To explain these observed specific IFN-γ responses, one could postulate that neonates were exposed to virions in utero or during the delivery. In the newborn subjects that elicited HBcAg-specific T-cell responses at birth, viral encounter must have taken place in utero, because if this encounter was during birth there could not have been sufficient time for the development of antigen specific immune responses. However, neonates that developed responses at 1 month of age or older might have been exposed at birth. The fact that HBcAg-specific IFN-γ secretion in newborn subjects was not associated with maternal perinatal HBV DNA levels could be due to the small number of subjects analysed. One may wonder why these neonates did not get infected, because they could not have been protected by perinatal administration of immunoprophylaxis. The absence of infection in this group was most likely due to low maternal viral load (3.6±3.4 log10 copies/ml), the absence of HBeAg and/or the efficiency of innate and adaptive immune responses. The finding that HBcAg-induced IFN-γ production increases with age and that proportionally more neonates responded at 1 or 6 months of age may be due to the physiologic functional T-cell and dendritic cell maturational process during infancy. Alternatively, the finding may be explained by the higher probability that encounter with virions or viral derivatives took place during the delivery rather than in utero.
The responses to vaccination were assessed by measuring cytokine secretion following HBsAg stimulation. At birth, although subjects were unvaccinated, HBsAg-specific IFN-γ production was observed in four neonates in the subject group, which did not correlate with mitogen responses or with maternal viremia. Interestingly, these four neonates also had HBcAg-specific IFN-γ production. This finding further suggests the possibility that these newborns were exposed to virions or viral derivatives in utero.21
HBV DNA presence in the serum and PBMCs of uninfected infants born to HBsAg+/HBeAg− mothers has been shown in previous reports.7, 18 Interestingly, PBMCs have been found to be persistently positive for HBV DNA during the first year of life but the serum is negative for HBV DNA and HBsAg. Similarly to HBV, specific T-cell responses have been detected in uninfected but in-utero-exposed infants born to HIV-positive mothers during the first year of life.22, 23 However, it is not clear whether antigen-specific responses observed in neonates are due to encounter with free particles. HBV-specific T-cell responses could have been induced by maternal anti-idiotypic antibodies crossing the placenta24 or by the passage of small quantities of HBV virions and free HBV proteins that are unable to establish a productive infection but could prime HBV-specific T cells, as seen in other infections.

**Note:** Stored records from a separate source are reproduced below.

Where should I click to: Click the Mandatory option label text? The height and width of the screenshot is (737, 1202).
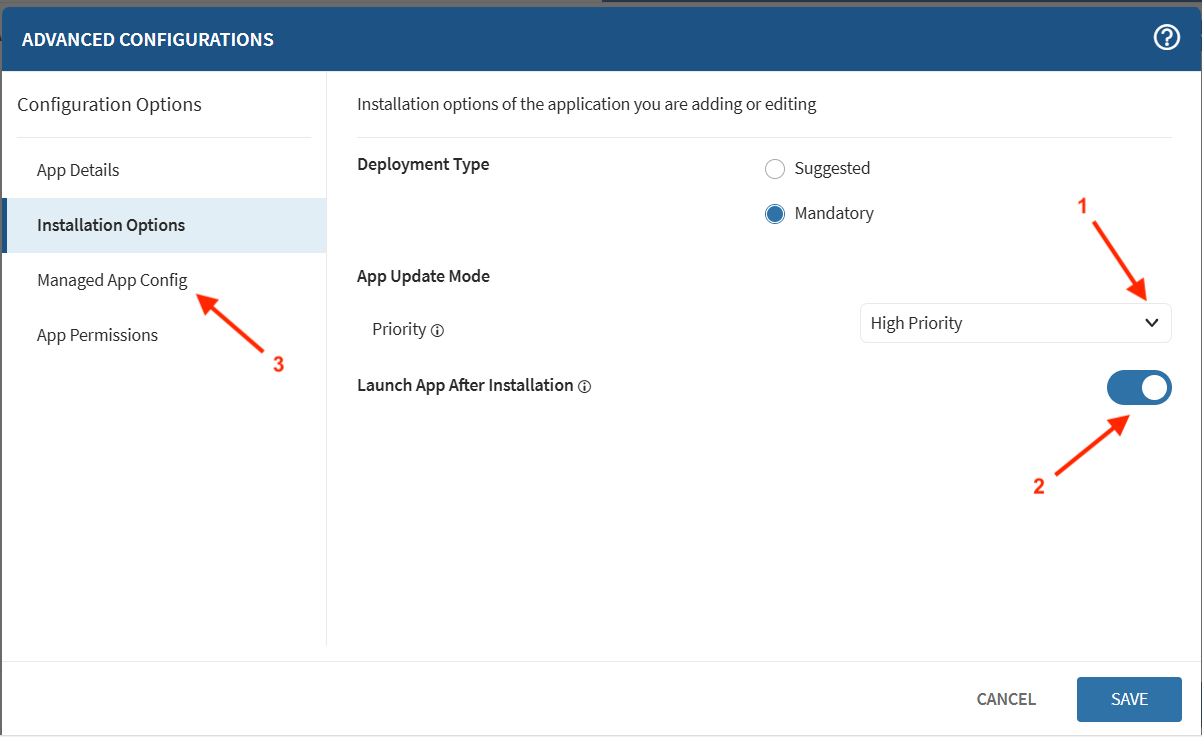click(x=834, y=214)
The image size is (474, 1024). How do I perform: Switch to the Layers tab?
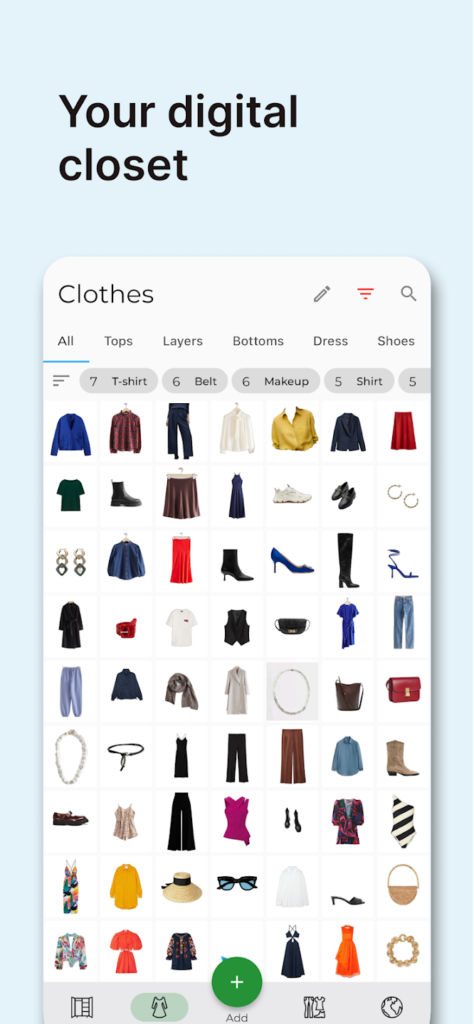pyautogui.click(x=183, y=341)
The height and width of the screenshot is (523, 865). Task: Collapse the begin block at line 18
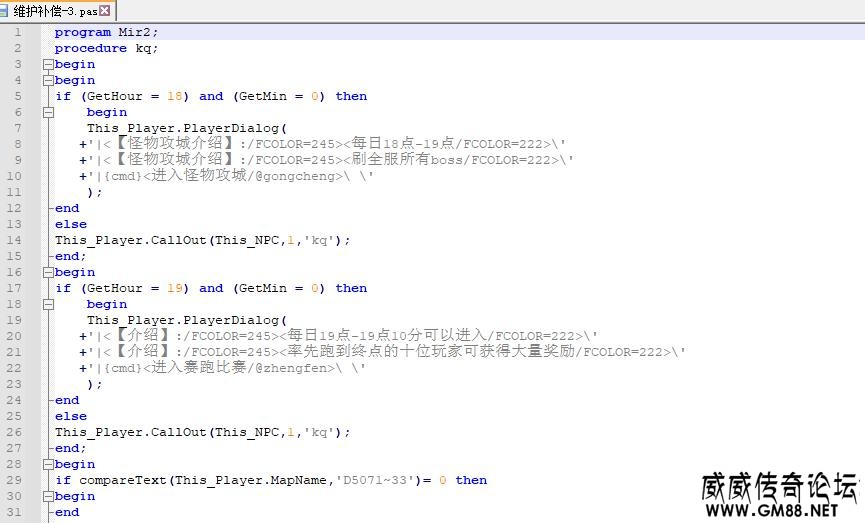pyautogui.click(x=47, y=304)
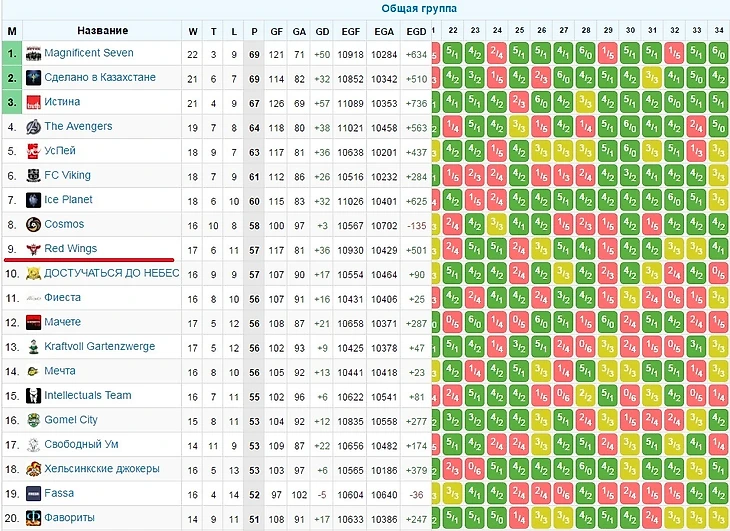Open the Intellectuals Team link

tap(88, 396)
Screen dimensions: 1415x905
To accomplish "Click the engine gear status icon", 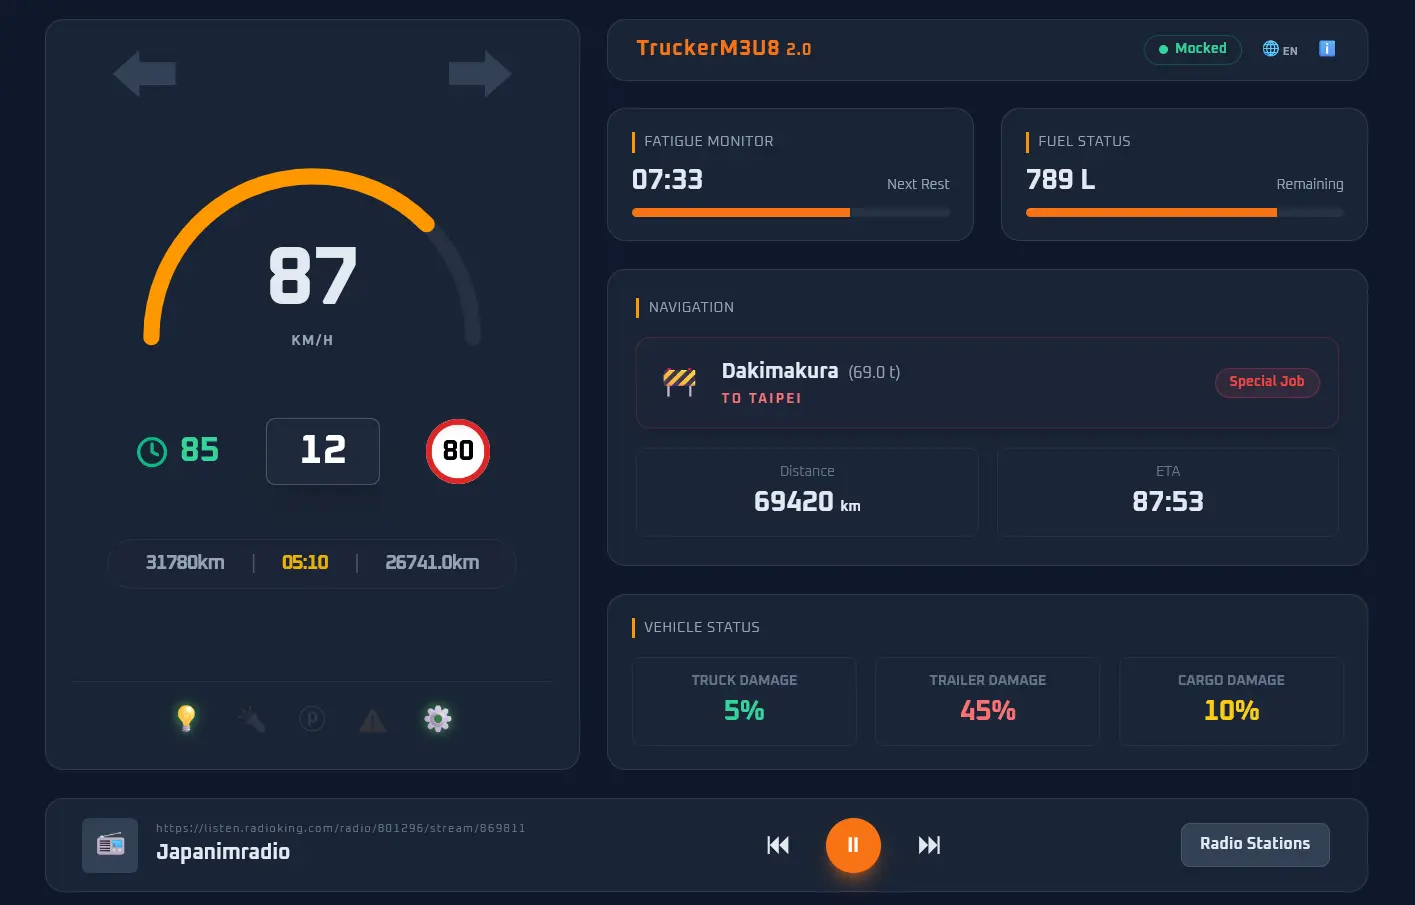I will [x=438, y=719].
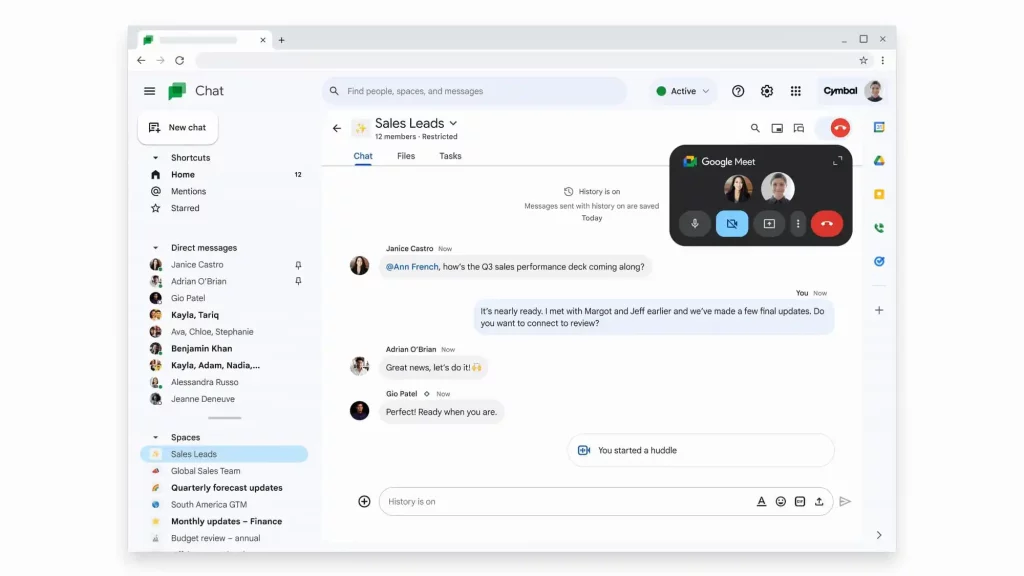This screenshot has height=576, width=1024.
Task: Start screen sharing from the huddle controls
Action: (769, 223)
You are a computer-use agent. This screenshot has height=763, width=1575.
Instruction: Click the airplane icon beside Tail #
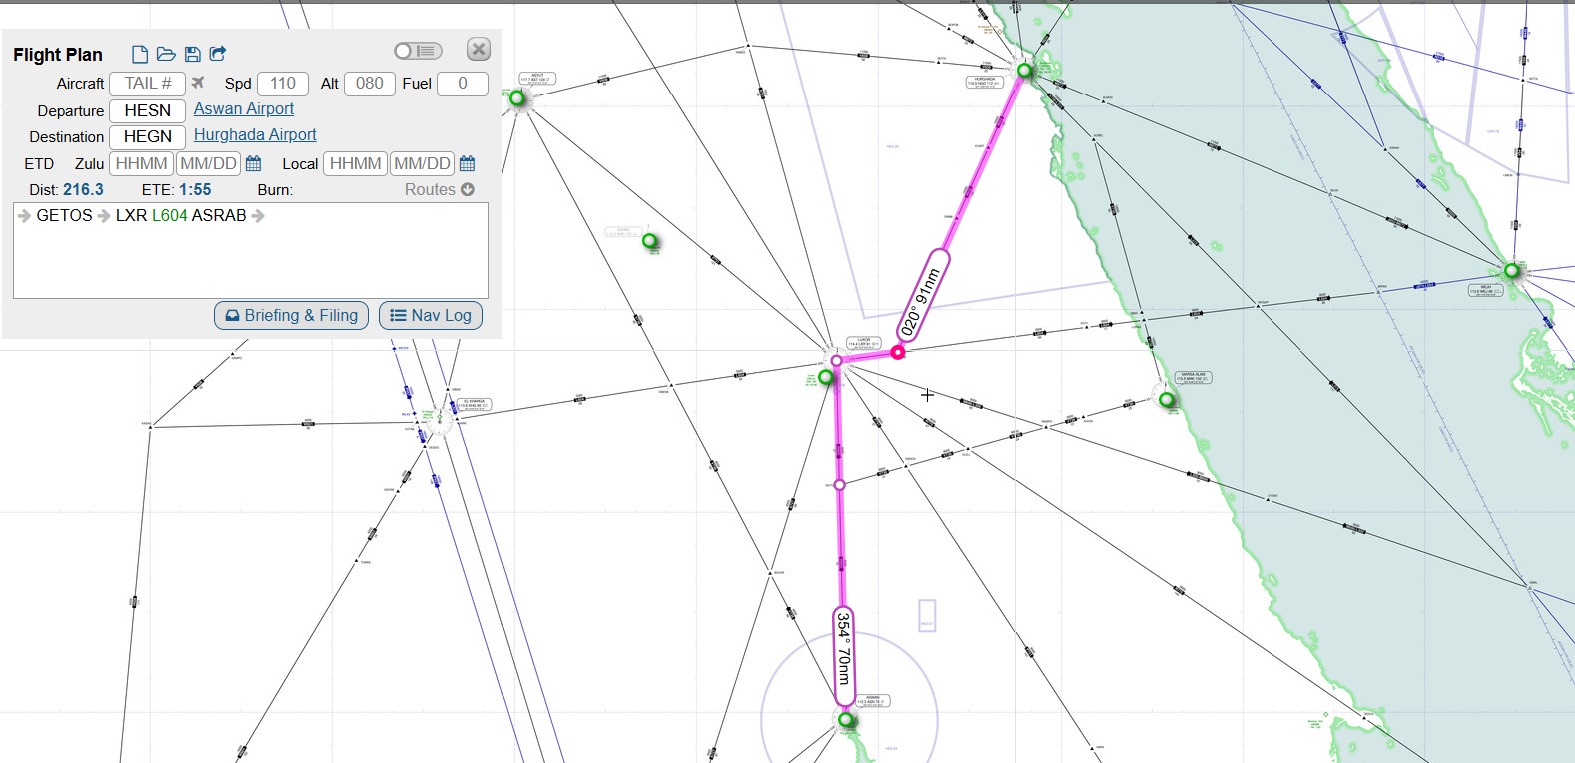(x=198, y=83)
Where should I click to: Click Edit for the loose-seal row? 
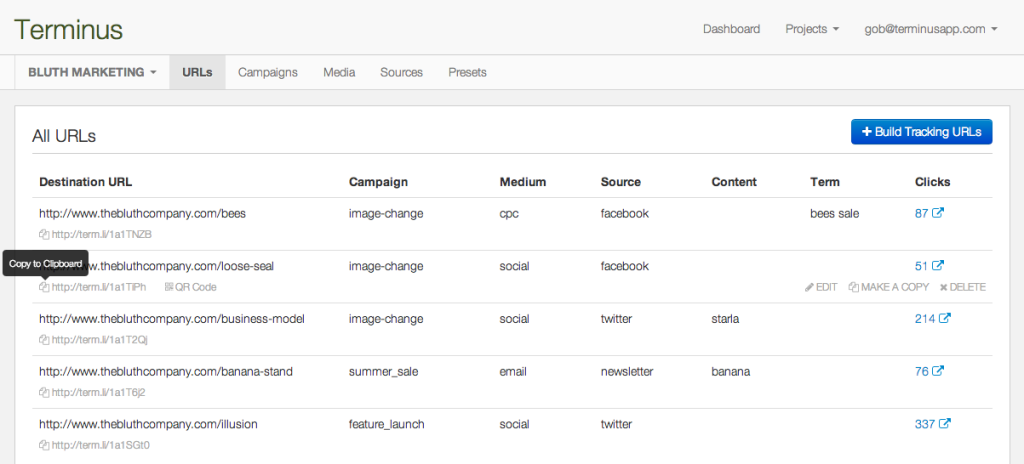pos(820,287)
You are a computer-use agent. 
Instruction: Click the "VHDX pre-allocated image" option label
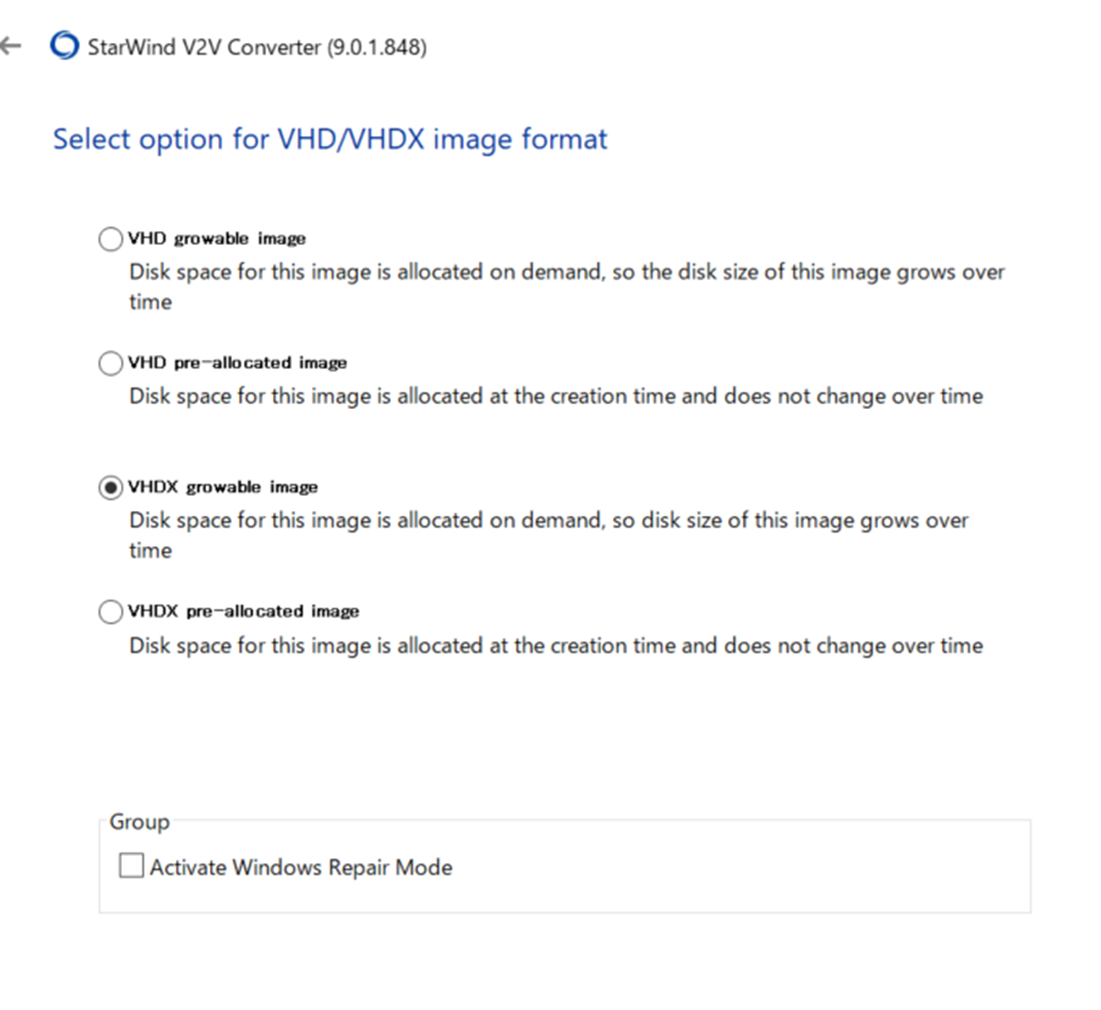[x=244, y=611]
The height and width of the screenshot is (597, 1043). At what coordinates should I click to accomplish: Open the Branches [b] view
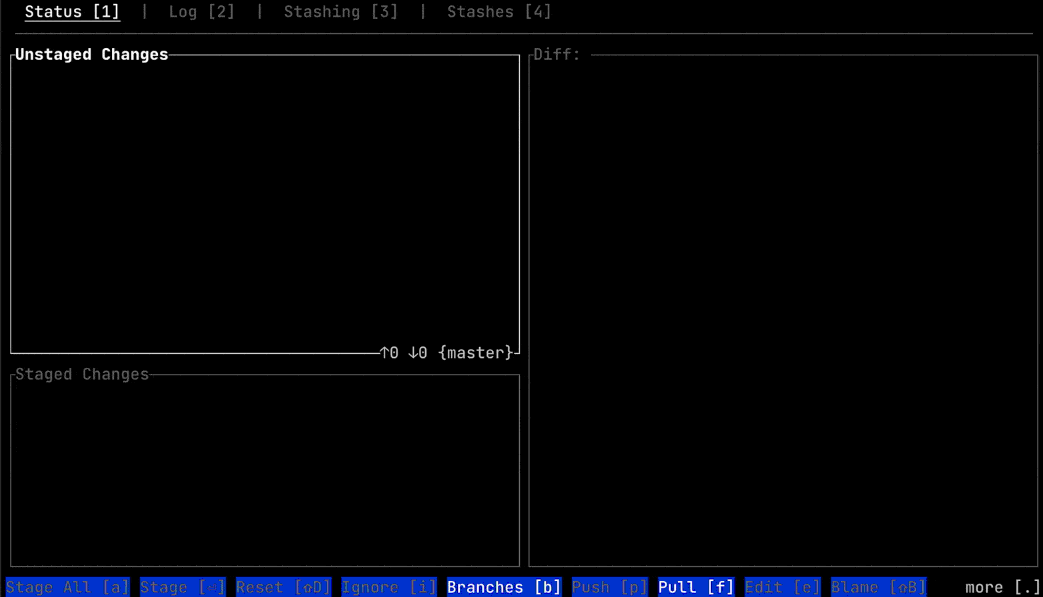click(x=501, y=587)
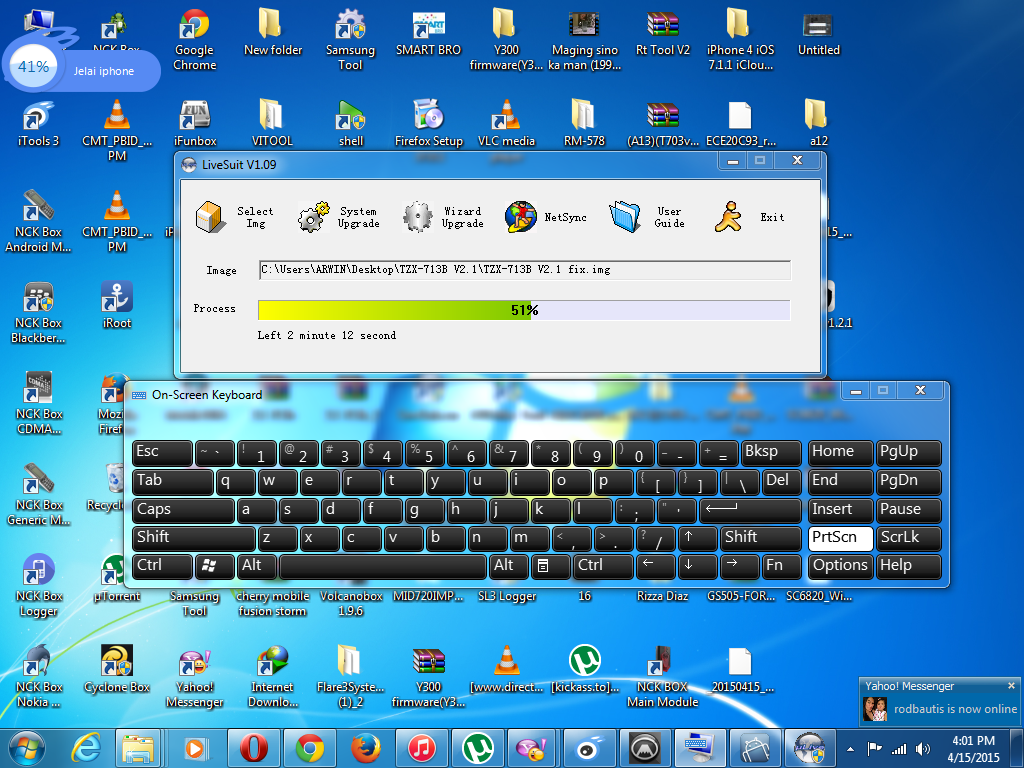1024x768 pixels.
Task: Open System Upgrade in LiveSuit
Action: coord(314,217)
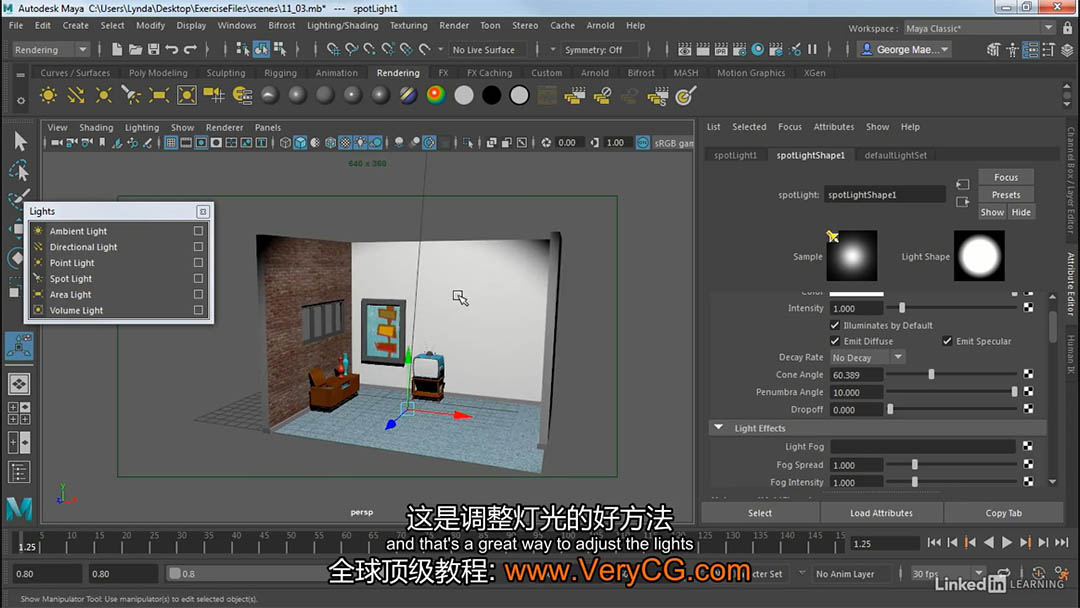1080x608 pixels.
Task: Click the Spot Light icon in Lights panel
Action: (38, 279)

To evaluate the influence of HBV maternal infection on neonatal vaccination outcomes, HBsAg-induced Th1 and Th2 cytokine production was assessed 10 to 14 days after the completion of the vaccination course.19 IFN-γ production in 6-month-old subjects was as low as the age-matched controls. The level of IL-2 was significantly higher in subjects than in controls. IL-2 plays a crucial role in the development of anti-HBs antibody responses: it further induces IFN-γ secretion and promotes the proliferation and differentiation of B lymphocytes. Levels of the Th2 cytokines IL-5 and IL-6 were also higher in the subject group, although not to a statistically significant level, and IL-10 was comparably low in both groups. Cytokine responses were not correlated with anti-HBs antibody titers or maternal viremia. Although all neonates responded to vaccination, the production of IL-2, IL-5 and IL-6 following HBsAg stimulation in the control group as well as IFN-γ and IL-10 production in both groups resembled what would be expected in non-responder neonates.19 Therefore, other immunological pathways are involved in the development of anti-HBs antibody production in neonatal life. Jafarzadeh et al. have shown that HBsAg-specific Th1 and Th2 production in vaccinated neonates varies significantly among individuals and does not correlate with anti-HBs antibody production. In our present study, the differences observed in HBsAg responses between subjects and controls may be attributed to the different vaccination courses they received. Neonates from the subject group received active and passive immunoprophylaxis at birth and some may have encountered HBsAg before birth.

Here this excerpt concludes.